# [TO DO]
a – Answer these from the biographical text about Major-General Menéndez:
(i) Over what period did he command the Third Army Corps?
(ii) How many homicides did the 1988 indictment charge him with?
(iii) Which judge asked Argentine authorities for his arrest?
b – In the biographical text about Major-General Menéndez, retype the stretch from "Menéndez was involved" through "set free again.".

======== EXTRACTED TEXT ========

He was briefly Federal Interventor (Receiver) of the important Province of Córdoba in 1975, and served as the Commander of the Third Army Corps from September 1975 until September 1979. He was known for his aggressive and vulgar discourse against Chileans:«Si nos dejan atacar a los chilotes, los corremos hasta la isla de Pascua, el brindis de fin de año lo hacemos en el Palacio La Moneda y después iremos a mear el champagne en el Pacífico» (Translation: «If they let us attack the Chileans, we'll chase them to Easter Island, we'll drink the New Year's Eve toast in the Palacio de La Moneda, and then we'll piss the champagne into the Pacific»).

At the end of 1979 Major-General Menéndez was sacked as commander of the Cordoba-based Third Army Corps after a dispute over tactics against guerrillas. Menéndez said Lieutenant-General Roberto Eduardo Viola, the army chief, had failed to end left-wing subversion. Menéndez's nephew, Mario Benjamín Menéndez, was the Commander of the Argentine troops during the 1982 Falklands War, and was the islands' military governor during the brief occupation.

===Indictment===
After the dictatorship ended in 1983, Menéndez (as a top officer) fell outside the purview of the Ley de Obediencia Debida ("Law of Due Obedience") and was accused of nearly 800 crimes. In 1988 he was indicted with 47 homicides, 76 instances of torture (4 of them followed by death) and 4 kidnappings of minors, but the Supreme Court voided most of the indictments as a result of the Ley de Punto Final ("Full Stop Law").

In 1990, days before his trial was to begin for the remaining accusations, President Carlos Menem pardoned him as well as more than 60 left-wing guerrillas. In a televised address to the nation, Menem said, "I have signed the decrees so we may begin to rebuild the country in peace, in liberty and in justice ... We come from long and cruel confrontations. There was a wound to heal." Lieutenant-General Félix Martín Bonnet, commander of the Argentine Army at the time, welcomed the pardons as an "inspiration of the armed forces, not only because those who had been their commanders were deprived of their freedom, but because many of their present members fought, and did so, in fulfillment of express orders." In 1998 he assembled party, Nuevo Orden Republicano.

Menéndez was involved in the forced disappearance of several Italian citizens, and was indicted in Spain, from where judge Baltasar Garzón asked the Argentine authorities for his arrest. In 1998 a case involving 30 summary executions and murders of political prisoners was reopened against Menéndez, who was detained for a few days and refused to give a statement; he was later set free again.

======== DATA RECORDS ========

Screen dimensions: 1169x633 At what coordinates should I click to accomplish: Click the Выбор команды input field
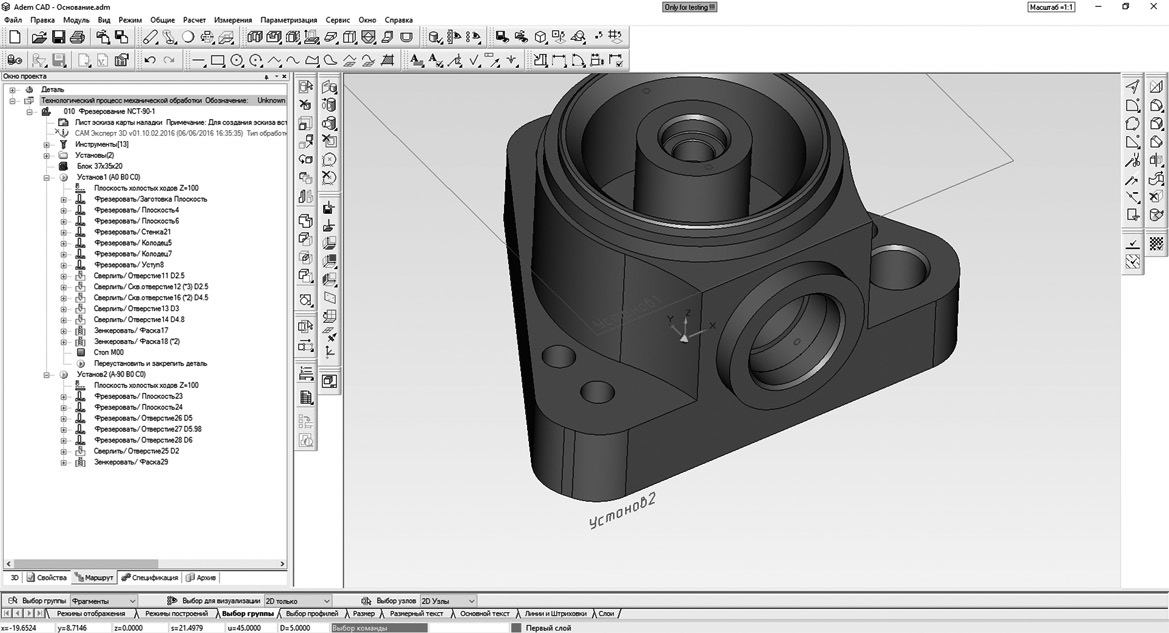coord(378,628)

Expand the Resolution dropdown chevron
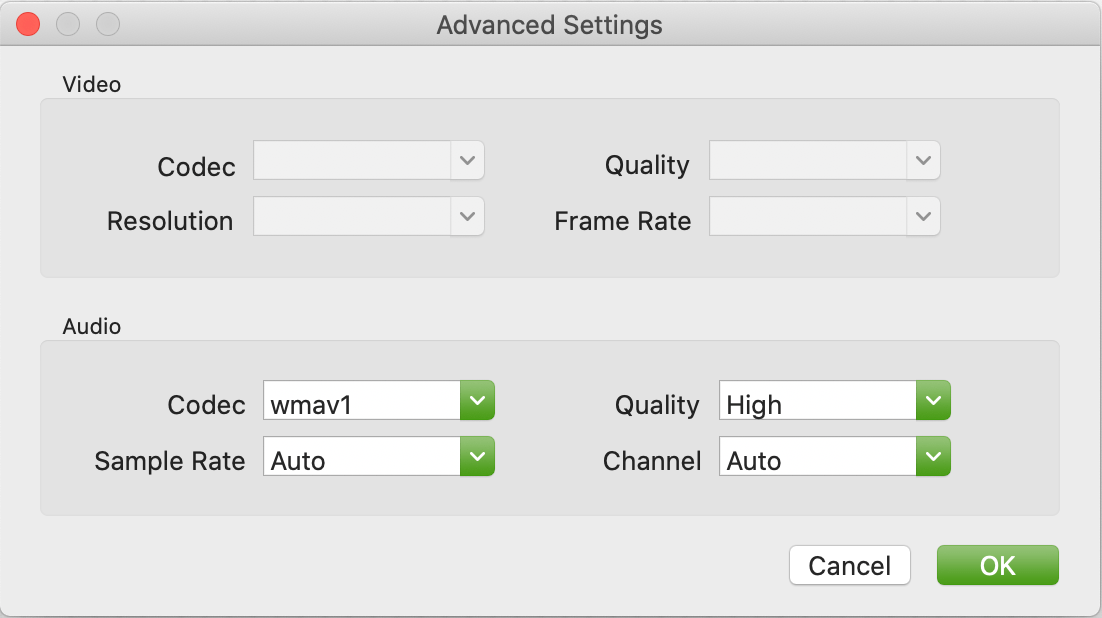click(468, 216)
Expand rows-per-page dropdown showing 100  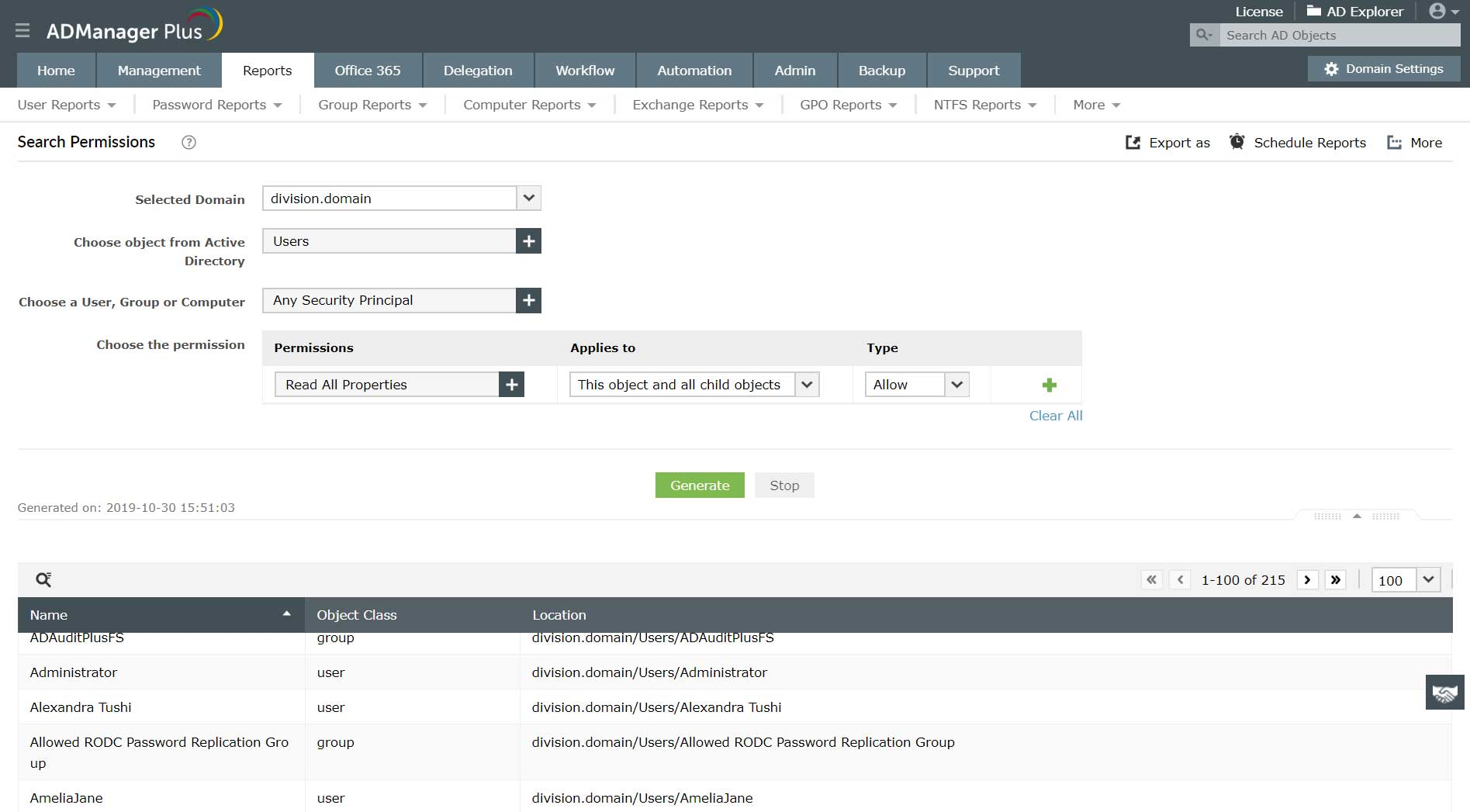click(x=1428, y=579)
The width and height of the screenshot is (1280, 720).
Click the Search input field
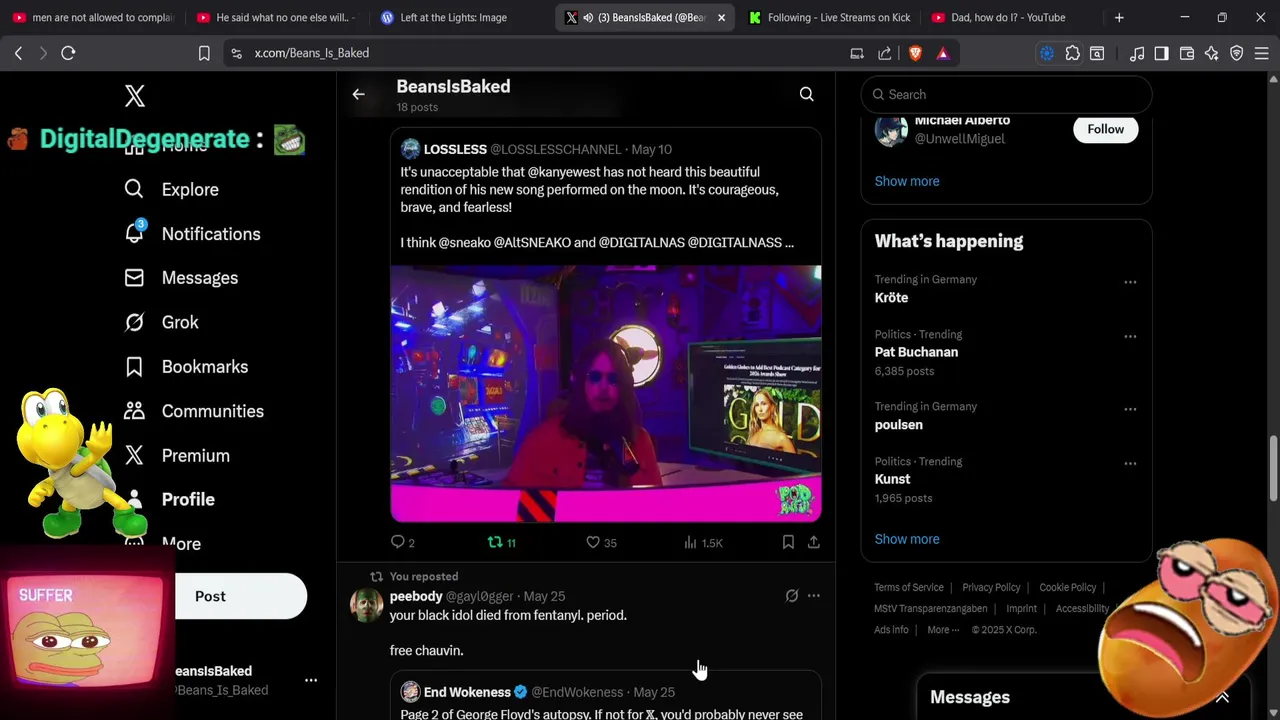tap(1010, 94)

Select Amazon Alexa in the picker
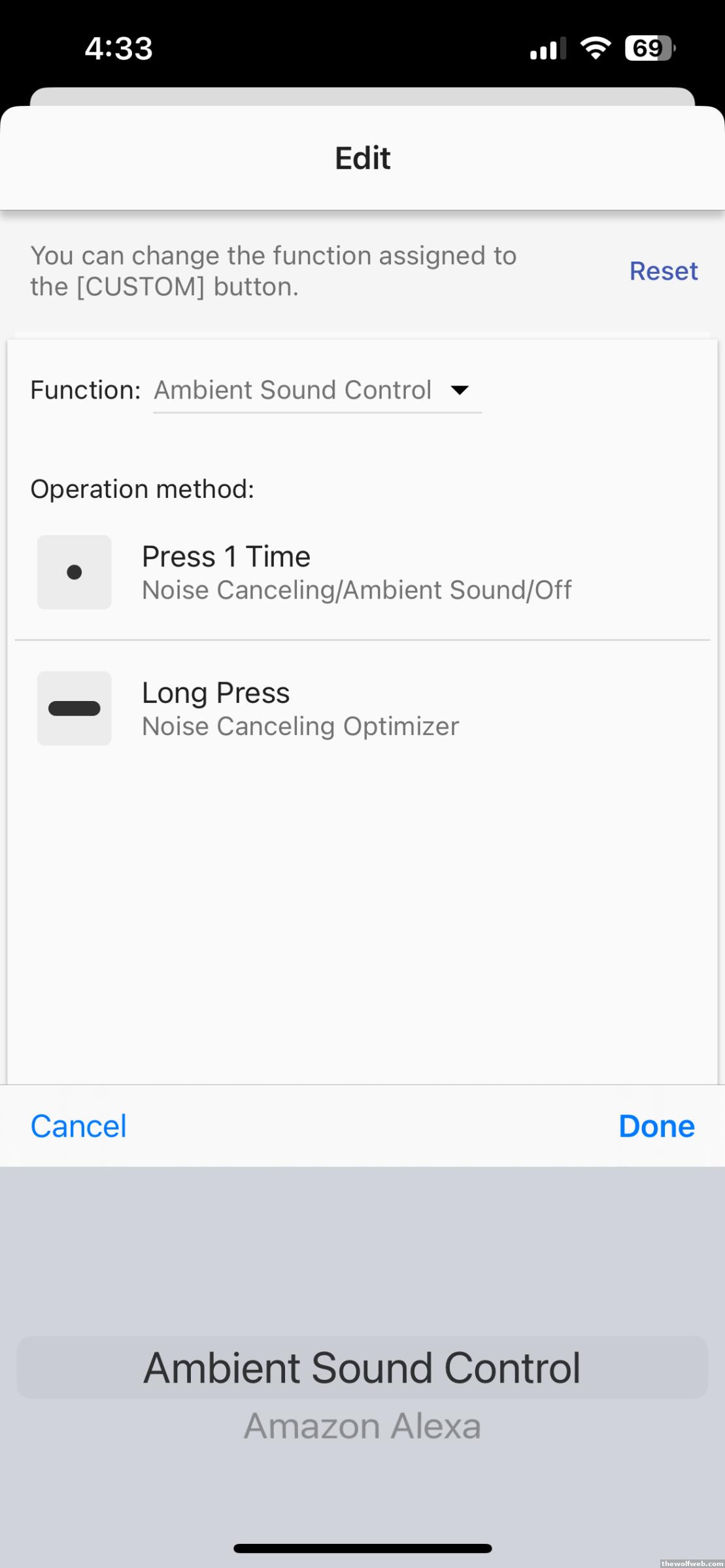point(362,1426)
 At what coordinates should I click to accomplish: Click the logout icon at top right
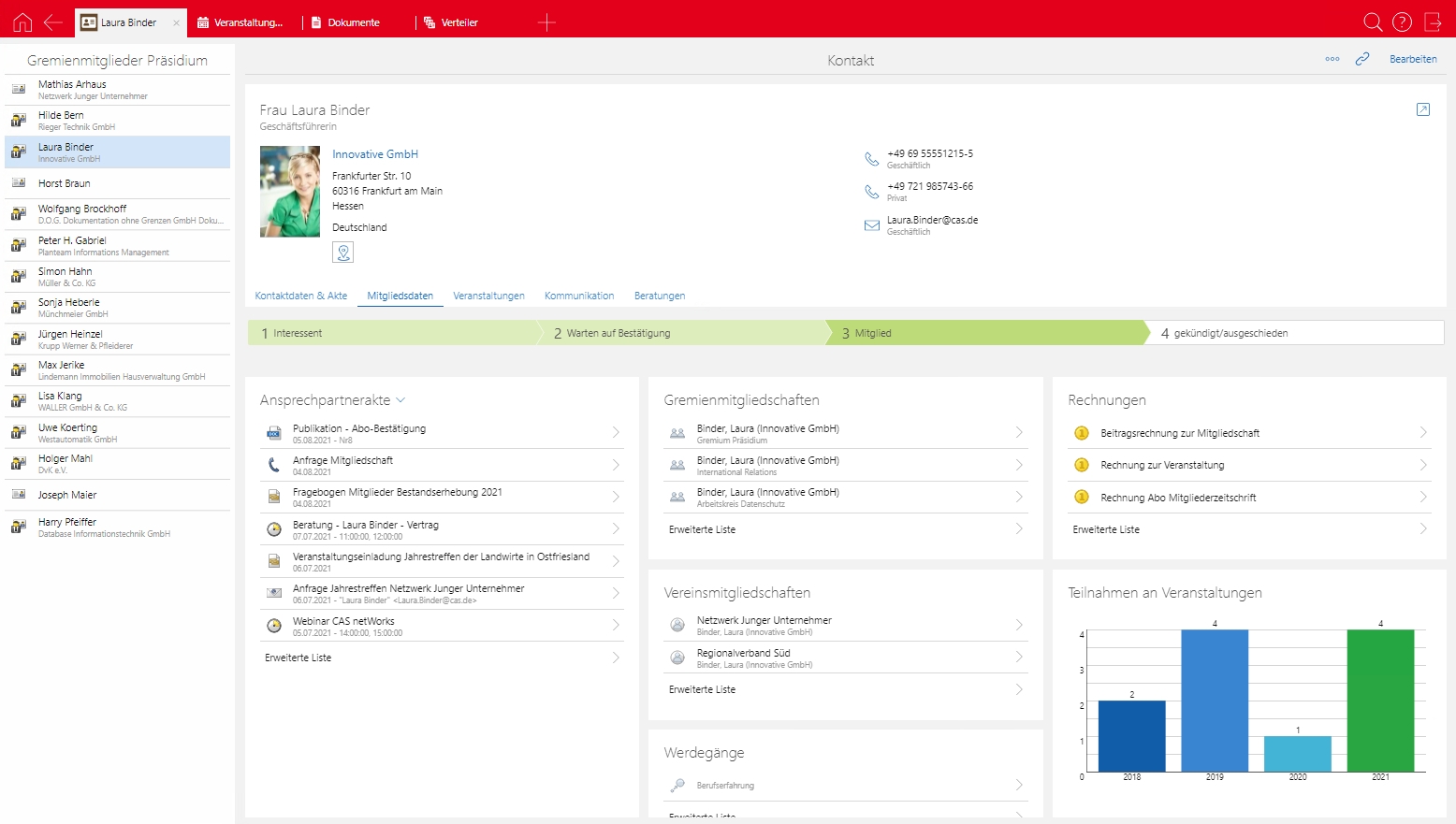tap(1433, 22)
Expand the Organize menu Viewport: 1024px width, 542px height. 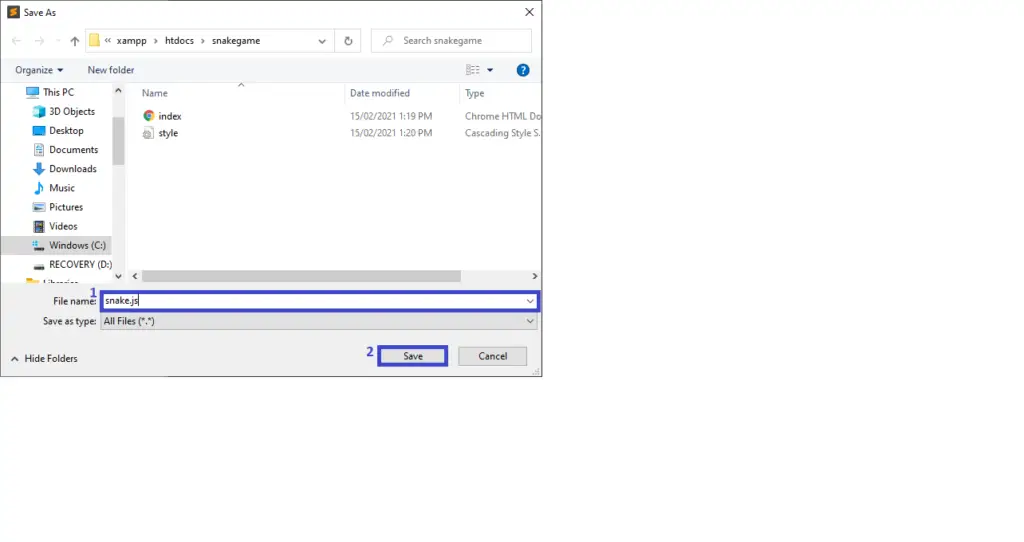click(x=39, y=70)
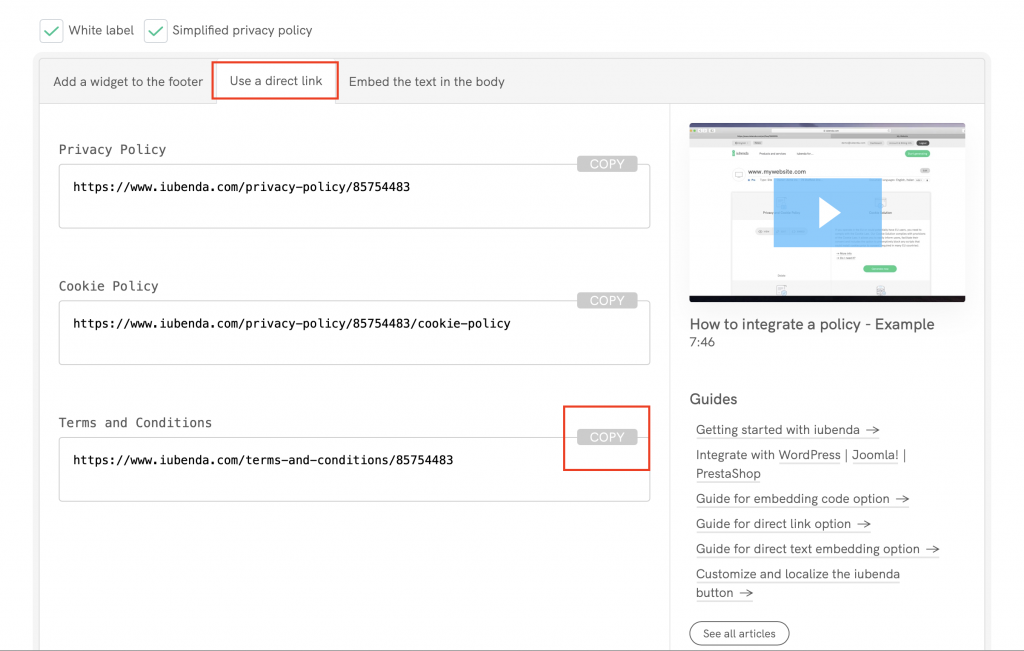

========

# [SOLUTIONS]
a –
(i) From September 1975 until September 1979.
(ii) 47.
(iii) Baltasar Garzón.

b –
Menéndez was involved in the forced disappearance of several Italian citizens, and was indicted in Spain, from where judge Baltasar Garzón asked the Argentine authorities for his arrest. In 1998 a case involving 30 summary executions and murders of political prisoners was reopened against Menéndez, who was detained for a few days and refused to give a statement; he was later set free again.